As a full-time member of the gig economy, Nina barely makes ends meet. “I work forty hours a week for an annual income of $25,000. Aaron is paid a hundred dollars a day for occasional three-week gigs of twelve-hour workdays on movie sets.” As the primary breadwinner in this arrangement, Nina starts to resent Aaron’s inability to find steady work, as well as his dependence on his parents in Staten Island for his daily sustenance. Over time, this dynamic drives a wedge between them, and Aaron responds by growing at once boyishly clingy and emotionally abusive. This section of the novel thrums with tension, and Gerard captures the dynamic of a failing relationship with lacerating honesty—made all the worse by the challenges of working freelance in the dystopian era of late-stage capitalism. America’s eroding safety net reverberates across Nina’s subconscious for the rest of the novel.

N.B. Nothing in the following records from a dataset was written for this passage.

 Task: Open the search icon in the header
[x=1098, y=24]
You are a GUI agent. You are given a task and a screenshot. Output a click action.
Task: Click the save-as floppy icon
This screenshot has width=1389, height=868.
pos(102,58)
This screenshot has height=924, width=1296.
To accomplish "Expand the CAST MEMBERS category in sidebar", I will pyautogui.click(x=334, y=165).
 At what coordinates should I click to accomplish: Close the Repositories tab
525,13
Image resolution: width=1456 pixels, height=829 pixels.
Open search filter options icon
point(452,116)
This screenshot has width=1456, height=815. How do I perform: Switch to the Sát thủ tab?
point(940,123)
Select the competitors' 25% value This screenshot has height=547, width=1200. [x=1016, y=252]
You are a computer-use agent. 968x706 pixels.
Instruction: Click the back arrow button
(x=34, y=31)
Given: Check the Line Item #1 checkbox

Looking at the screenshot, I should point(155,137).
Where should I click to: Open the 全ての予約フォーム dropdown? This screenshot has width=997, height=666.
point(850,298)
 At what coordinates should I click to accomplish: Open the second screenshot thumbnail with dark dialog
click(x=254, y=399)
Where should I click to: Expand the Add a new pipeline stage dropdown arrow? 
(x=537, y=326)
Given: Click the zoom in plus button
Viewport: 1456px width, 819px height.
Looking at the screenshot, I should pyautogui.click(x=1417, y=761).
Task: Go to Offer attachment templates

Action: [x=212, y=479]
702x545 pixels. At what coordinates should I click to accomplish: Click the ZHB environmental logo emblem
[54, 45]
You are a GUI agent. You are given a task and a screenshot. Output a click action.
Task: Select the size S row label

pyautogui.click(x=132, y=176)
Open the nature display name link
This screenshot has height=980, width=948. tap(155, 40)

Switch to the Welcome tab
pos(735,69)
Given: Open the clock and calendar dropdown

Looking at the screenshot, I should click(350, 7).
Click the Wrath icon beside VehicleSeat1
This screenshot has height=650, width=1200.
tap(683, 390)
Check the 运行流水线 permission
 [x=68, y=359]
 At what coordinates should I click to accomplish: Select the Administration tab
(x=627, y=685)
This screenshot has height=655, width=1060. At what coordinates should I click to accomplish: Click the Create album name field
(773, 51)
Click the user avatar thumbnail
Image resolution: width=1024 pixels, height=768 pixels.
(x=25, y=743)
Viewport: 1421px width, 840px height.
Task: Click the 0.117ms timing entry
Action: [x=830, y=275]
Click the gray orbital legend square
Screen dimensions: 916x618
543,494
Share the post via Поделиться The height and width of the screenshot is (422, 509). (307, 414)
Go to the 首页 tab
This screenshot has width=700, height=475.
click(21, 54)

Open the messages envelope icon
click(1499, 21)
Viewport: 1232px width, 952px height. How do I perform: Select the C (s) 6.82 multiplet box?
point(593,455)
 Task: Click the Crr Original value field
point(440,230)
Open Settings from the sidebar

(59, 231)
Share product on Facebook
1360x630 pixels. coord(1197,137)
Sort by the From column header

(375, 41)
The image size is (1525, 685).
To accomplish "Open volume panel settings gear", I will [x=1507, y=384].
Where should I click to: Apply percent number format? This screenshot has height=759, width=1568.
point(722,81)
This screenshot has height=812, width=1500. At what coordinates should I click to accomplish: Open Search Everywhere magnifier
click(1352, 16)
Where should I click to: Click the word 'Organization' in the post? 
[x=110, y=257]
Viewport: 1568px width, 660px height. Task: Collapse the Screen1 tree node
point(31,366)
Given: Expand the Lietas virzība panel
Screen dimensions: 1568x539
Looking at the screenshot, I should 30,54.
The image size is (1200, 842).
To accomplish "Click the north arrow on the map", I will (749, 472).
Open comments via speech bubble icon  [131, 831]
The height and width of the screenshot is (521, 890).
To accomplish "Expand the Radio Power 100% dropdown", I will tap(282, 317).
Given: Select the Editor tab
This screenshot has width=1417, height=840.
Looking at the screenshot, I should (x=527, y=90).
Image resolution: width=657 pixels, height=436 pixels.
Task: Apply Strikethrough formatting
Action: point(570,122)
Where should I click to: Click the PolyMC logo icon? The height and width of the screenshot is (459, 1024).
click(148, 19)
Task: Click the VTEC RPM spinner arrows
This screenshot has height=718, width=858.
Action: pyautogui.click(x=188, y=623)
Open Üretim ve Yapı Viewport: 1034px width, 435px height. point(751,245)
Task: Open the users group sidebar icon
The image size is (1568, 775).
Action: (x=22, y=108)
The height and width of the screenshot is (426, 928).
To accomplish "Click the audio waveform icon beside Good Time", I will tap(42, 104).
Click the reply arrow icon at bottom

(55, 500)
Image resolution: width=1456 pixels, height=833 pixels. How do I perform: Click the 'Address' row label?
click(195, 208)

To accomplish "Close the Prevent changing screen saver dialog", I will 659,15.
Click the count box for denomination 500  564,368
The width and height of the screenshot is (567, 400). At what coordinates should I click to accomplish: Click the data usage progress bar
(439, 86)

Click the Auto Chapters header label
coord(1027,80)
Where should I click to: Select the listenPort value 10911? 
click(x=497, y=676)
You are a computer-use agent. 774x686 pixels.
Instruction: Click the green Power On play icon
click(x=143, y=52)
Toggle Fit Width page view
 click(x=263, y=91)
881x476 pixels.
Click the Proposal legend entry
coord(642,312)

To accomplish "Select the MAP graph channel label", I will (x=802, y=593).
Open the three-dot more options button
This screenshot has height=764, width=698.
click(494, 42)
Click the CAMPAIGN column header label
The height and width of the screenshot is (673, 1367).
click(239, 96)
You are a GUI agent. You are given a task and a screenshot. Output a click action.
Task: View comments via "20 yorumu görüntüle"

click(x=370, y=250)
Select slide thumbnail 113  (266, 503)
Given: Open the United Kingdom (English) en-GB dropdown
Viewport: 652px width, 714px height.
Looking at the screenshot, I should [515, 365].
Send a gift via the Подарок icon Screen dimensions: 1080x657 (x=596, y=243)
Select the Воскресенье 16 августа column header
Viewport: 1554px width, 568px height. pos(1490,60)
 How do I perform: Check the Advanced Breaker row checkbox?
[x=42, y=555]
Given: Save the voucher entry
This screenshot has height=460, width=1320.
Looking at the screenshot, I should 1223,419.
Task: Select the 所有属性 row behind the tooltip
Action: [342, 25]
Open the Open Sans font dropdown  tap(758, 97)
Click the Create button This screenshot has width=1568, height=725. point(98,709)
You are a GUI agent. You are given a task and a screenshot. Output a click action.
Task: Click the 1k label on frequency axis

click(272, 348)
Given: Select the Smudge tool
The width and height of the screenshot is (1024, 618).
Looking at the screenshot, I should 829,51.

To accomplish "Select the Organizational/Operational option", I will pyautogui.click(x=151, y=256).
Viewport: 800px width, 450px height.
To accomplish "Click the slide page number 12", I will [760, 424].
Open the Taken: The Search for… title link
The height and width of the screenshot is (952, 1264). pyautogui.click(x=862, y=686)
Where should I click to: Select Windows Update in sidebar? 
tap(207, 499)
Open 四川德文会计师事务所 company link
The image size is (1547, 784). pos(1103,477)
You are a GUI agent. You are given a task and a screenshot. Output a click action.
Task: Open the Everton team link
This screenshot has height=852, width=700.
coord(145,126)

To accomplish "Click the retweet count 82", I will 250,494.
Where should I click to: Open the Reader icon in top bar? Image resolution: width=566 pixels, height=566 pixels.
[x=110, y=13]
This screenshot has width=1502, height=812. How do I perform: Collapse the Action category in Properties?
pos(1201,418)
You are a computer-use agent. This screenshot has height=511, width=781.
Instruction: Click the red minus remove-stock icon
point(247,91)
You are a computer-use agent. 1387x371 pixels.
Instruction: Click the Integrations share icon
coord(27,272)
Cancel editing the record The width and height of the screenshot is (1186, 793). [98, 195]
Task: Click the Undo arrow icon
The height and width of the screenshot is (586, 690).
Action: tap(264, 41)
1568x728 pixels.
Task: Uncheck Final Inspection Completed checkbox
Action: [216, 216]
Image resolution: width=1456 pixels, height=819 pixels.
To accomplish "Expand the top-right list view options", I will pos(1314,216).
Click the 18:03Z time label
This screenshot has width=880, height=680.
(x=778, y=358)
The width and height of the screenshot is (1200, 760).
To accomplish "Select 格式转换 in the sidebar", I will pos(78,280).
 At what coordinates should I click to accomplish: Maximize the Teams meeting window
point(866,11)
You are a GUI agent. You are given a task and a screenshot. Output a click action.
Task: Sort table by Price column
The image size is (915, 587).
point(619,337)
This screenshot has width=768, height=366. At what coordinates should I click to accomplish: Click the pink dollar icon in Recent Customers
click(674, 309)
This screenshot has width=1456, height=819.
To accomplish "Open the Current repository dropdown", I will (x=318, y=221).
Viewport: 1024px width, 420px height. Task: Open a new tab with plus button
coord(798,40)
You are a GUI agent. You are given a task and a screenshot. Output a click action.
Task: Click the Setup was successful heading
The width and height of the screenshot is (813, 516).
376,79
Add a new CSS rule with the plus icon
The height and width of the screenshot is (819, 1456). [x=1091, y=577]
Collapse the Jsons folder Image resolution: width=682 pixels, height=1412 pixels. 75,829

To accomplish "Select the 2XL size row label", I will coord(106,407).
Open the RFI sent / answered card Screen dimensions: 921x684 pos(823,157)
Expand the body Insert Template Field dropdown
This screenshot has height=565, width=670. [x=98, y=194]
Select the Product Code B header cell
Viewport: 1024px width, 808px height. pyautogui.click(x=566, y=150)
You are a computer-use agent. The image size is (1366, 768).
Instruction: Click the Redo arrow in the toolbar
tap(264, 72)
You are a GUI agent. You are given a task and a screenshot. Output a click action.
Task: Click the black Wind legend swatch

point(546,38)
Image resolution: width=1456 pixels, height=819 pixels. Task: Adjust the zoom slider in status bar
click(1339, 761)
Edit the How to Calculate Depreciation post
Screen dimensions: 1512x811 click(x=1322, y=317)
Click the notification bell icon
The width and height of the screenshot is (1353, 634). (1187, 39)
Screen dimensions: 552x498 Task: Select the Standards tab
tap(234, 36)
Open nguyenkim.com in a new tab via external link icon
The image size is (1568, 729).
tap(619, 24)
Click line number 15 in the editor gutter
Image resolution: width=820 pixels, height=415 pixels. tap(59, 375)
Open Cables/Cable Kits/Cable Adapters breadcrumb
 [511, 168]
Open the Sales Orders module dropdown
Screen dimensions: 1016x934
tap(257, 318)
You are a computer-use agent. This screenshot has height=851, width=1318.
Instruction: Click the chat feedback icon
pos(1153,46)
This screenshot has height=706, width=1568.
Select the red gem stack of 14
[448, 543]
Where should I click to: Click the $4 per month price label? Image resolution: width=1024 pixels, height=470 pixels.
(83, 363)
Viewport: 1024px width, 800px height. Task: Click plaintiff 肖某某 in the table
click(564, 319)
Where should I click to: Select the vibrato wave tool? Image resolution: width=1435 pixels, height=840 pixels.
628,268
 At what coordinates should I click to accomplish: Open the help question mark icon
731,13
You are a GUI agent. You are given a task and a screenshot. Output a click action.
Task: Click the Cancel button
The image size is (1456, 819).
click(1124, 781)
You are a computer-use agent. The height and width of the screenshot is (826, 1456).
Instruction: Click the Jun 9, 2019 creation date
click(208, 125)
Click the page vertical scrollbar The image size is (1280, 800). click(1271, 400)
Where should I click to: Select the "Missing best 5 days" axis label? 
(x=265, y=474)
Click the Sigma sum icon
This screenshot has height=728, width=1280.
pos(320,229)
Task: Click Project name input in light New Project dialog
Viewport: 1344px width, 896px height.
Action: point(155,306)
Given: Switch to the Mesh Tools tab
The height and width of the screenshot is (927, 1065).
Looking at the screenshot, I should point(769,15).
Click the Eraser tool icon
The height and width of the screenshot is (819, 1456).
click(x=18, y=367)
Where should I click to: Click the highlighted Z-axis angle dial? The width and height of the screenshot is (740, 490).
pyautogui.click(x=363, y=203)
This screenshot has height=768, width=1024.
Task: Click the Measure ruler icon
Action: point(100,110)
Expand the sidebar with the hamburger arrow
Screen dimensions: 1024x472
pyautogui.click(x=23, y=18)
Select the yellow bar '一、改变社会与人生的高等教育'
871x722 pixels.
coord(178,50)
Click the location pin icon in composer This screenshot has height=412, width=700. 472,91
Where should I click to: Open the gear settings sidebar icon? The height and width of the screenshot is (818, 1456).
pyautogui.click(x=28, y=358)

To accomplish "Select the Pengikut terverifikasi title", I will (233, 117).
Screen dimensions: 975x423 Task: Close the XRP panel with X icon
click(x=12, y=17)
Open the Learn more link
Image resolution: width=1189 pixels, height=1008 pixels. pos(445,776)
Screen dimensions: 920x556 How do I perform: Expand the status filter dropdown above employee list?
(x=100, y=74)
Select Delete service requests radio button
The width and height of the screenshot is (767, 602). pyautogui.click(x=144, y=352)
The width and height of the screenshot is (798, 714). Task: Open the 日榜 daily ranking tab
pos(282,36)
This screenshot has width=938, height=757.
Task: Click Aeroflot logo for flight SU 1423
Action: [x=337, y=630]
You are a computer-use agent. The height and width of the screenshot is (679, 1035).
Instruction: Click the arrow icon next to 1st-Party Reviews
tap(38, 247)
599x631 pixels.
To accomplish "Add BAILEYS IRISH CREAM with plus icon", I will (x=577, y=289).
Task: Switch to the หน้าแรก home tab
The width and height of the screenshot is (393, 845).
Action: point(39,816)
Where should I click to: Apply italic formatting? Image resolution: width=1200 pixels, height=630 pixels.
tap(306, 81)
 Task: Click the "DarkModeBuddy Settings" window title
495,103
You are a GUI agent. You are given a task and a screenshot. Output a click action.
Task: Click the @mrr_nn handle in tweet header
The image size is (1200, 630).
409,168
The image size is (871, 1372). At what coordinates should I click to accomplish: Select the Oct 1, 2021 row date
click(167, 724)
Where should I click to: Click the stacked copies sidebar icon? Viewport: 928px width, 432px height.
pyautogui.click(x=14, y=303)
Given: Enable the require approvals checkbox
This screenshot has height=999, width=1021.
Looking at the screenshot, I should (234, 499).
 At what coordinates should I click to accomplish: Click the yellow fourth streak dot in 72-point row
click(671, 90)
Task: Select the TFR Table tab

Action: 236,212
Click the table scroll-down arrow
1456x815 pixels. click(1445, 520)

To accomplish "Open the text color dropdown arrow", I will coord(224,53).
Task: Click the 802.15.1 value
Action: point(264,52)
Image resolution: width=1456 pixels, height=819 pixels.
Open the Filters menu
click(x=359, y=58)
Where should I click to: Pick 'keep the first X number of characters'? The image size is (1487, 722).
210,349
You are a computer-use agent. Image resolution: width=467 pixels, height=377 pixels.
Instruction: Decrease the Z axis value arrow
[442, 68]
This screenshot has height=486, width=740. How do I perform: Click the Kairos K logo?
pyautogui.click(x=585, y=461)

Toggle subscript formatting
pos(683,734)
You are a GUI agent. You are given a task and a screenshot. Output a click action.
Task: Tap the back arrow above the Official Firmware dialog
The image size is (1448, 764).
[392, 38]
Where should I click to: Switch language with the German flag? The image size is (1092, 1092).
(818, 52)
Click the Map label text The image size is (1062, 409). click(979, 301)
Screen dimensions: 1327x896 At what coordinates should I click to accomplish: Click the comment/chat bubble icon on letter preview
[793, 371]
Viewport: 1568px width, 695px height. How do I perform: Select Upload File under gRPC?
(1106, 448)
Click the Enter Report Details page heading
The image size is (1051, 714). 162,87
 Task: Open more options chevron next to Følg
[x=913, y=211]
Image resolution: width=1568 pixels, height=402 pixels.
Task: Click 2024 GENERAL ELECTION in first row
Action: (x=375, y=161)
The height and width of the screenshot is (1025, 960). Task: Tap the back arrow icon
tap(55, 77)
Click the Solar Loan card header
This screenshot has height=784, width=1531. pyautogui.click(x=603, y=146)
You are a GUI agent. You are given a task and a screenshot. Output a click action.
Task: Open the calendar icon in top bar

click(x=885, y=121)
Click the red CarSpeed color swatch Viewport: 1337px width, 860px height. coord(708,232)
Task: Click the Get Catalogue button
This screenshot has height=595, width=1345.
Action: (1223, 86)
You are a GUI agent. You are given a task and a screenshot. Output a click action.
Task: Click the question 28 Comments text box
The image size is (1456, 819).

True Love ends in 2016, with the apocalyptic dawn of the Trump era looming on the horizon. On the night of the election, Aaron and Nina have a spectacular falling out. Aaron, Nina realizes, is a “shart stain on the tighty-whities of humanity . . . a prepubescent Boy Scout who’s never controlled an erection.” The vitriol she’s been directing inward the whole novel finally gets directed outward, and it functions as a moment of spectacular, cathartic release. As the United States begins its nightmarish term under the thumb of a racist, misogynist, gangster autocrat, Nina finally obtains some purchase over her self-defeating impulses. She leaves the emotionally stunted Aaron to begin an independent life in New York.
Gerard’s novel is a fascinating read for anyone looking to understand the world we’ll inhabit when the smoke of the Trump era clears—in particular, the world that’s being left to young people. It’s unclear, however, if True Love offers any hope. Maybe, the violent ending to Gerard’s novel suggests, it isn’t Nina who’s in the trance. Maybe it’s America.